What can one say of the pre-independence land distribution imbalance which saw a few thousand whites occupying most of the fertile land while blacks were pushed to infertile and rocky land called reserves? Only people who experienced these injustices fully appreciate the land reform programme which Government implemented in 2000 after the British government reneged on its Lancaster House Agreement commitment to fund the country’s resettlement programme.

Although we are still experiencing challenges in some areas, Zimbabwe has achieved star status in areas such as education and health. For example, after Independence Government rolled infrastructure to ensure that each District and Province has a hospital. Rural clinics were built to reduce the distances that people walk to access primary health care services. The country has become a global example on how to roll out childhood immunisation under its Zimbabwe Expanded Programme of Immunisation (ZEPI). Zimbabwe is also a global positive case study on how to fund and manage HIV/AIDS using both social marketing campaigns and anti-retroviral treatment (ART).
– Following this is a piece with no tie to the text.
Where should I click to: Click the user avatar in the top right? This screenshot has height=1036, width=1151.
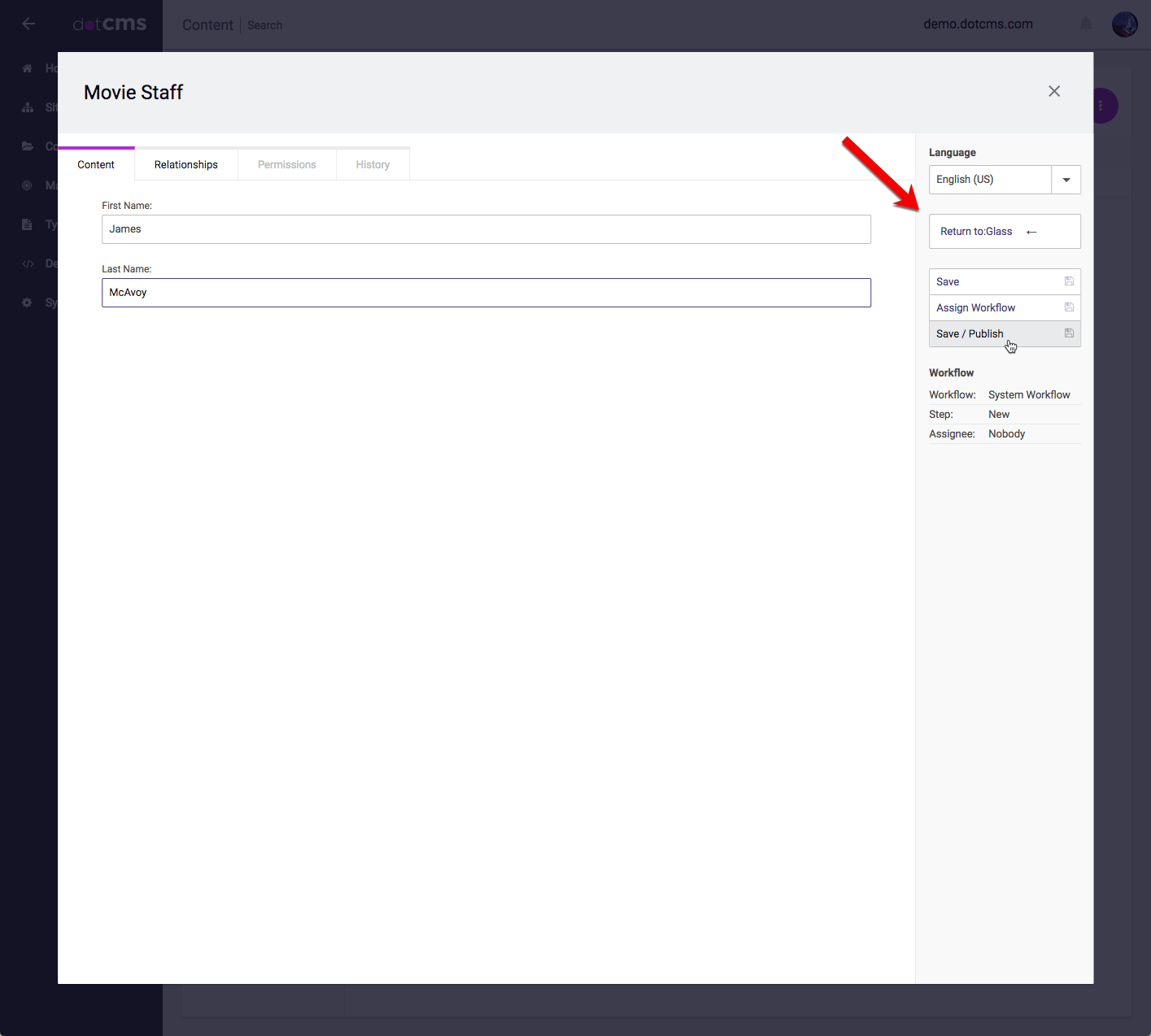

The fact that we are still experiencing some socio-economic challenges should not blind us from the fact that the liberation struggle brought with it access to land, – itself the raison d'etre for the war the right to vote and the elimination of segregation. This triumph over Smith should not be overlooked and tossed to the side just because some misguided thinking on the part of some youths born after Independence.

It is interesting to note that the pro-Smith young opposition elements have conveniently left out the role of the opposition in Zimbabweans’ socio-economic challenges. The late MDC leader, Morgan Tsvangirai is on record for agitating for sanctions against innocent Zimbabweans from regional neighbours and global powers. Since 2001 no opposition leader has come out to condemn or campaign against the illegal sanctions imposed on Zimbabweans by the US and other western countries.

The omission of local opposition leaders in the Smith-Zimbabwe equation demonstrates that young opposition members are frustrated by the lack of sound leadership in their camp as well as the fact that it stands no chance on every front to unseat ZANU PF. The initiative is therefore a continuation of the opposition’s politics of sabotage which is being implemented to cause disaffection towards ZANU PF. It is a demonstration of the opposition’s failure to compete on the basis of sound ideas and practical solutions.

Instead of wasting time fighting ZANU PF by making stupid comparisons, Zimbabweans should be prepared to roll up their sleeves, put their shoulders to the wheel and boots firmly on the ground to work hard to solve the challenges we are facing as a nation. In 2022 another young opposition activist, Lisa Ncube initiated and drove a similar campaign and nothing came out of it. If anything, it galvanised the majority of Zimbabweans to hand another mandate to ZANU PF and President Emmerson Mnangagwa by voting overwhelmingly for them on 23 August 2023.

In view of the futility of these stupid political stunts, we should unite and face our common enemies as a united front. Zimbabweans, especially the youth, should get used to the reality that no long dead Ian Smith is going to miraculously resurrect from his Shurugwi farm grave and improve our country for us. None but us will turn around the socio-economic fortunes of our country.